Access to fundamental rights cannot be denied to people based on their economic status and it is high time that the State considers enacting a law to ensure universal enforcement of the principles of equity, equality and non-discrimination, Supreme Court judge Justice Ravindra Bhat said on Saturday.
Speaking at the second Professor Shamnad Basheer Memorial Lecture, the judge said the role of the State in a liberalised economy to foster a culture of respect to enforce fundamental freedom is the need of the hour.
"Access (to) fundamental rights can't be deprived to people based on their economic status. There's a crippling lacuna in law when it comes to worker's rights in the unorganised sector.... In this grey area, it becomes all the more crucial for sectoral regulators to intervene without which constitutional values and fundamental rights will cease to exist and have meaning, at least until the legislative lacunae is addressed," Justice Bhat said.

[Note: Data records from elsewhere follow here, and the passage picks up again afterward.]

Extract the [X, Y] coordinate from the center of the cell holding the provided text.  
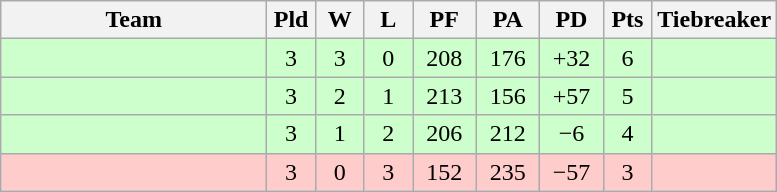
−57 [572, 172]
PF [444, 20]
Team [134, 20]
+57 [572, 96]
L [388, 20]
208 [444, 58]
156 [508, 96]
152 [444, 172]
212 [508, 134]
W [340, 20]
176 [508, 58]
Pts [628, 20]
4 [628, 134]
213 [444, 96]
−6 [572, 134]
Pld [292, 20]
PA [508, 20]
5 [628, 96]
206 [444, 134]
PD [572, 20]
235 [508, 172]
6 [628, 58]
Tiebreaker [714, 20]
+32 [572, 58]
Determine the [X, Y] coordinate at the center of the cell enclosing the given text.  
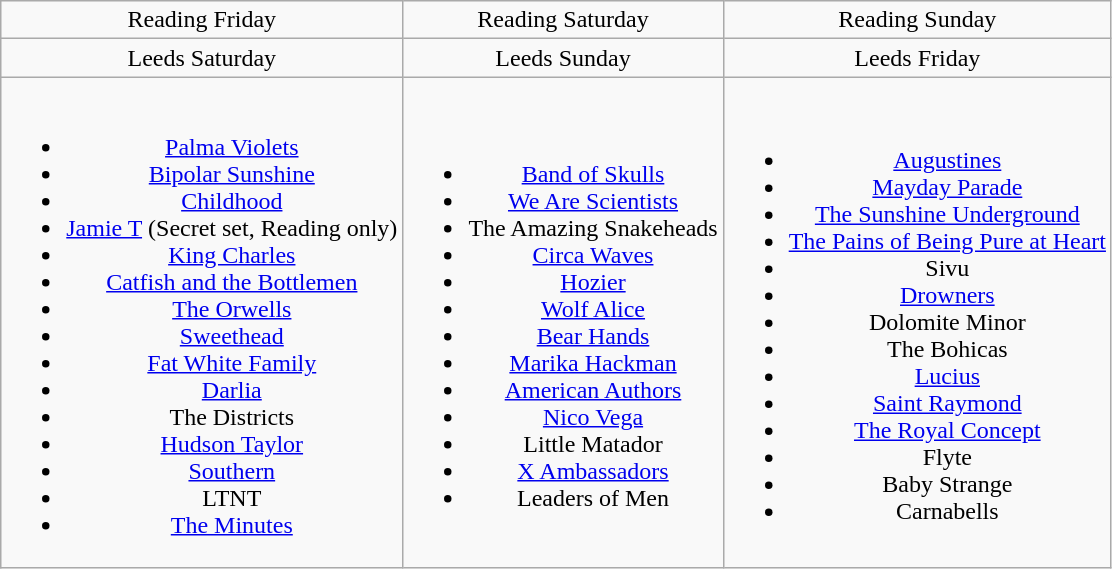
Leeds Friday [917, 58]
Leeds Saturday [202, 58]
Reading Sunday [917, 20]
Reading Friday [202, 20]
Reading Saturday [563, 20]
Leeds Sunday [563, 58]
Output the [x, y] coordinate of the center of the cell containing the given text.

"It is high time that State considers enacting a law of universal application to enforce principles of equity, equality and non-discrimination. We would not be the first if we enact such a law. The first was the South African Legislature which enacted the Equality Act," he said.
The state's facilitative role in fostering a culture to respect fundamental rights is as important and as overarching as its duty to respect the Constitution, he said at a function organised by a legal news portal.
"In absence of State's facilitative role, a large section of the population can face discriminatory practices and injustices and majority will suffer them based upon caste, poverty, religion, etc.," Justice Bhat said.
On the issue of privacy, Justice Bhat said that there not being any effective mechanism in form of positive law to enforce the rights of people against private entities or even State is a very important lacunae.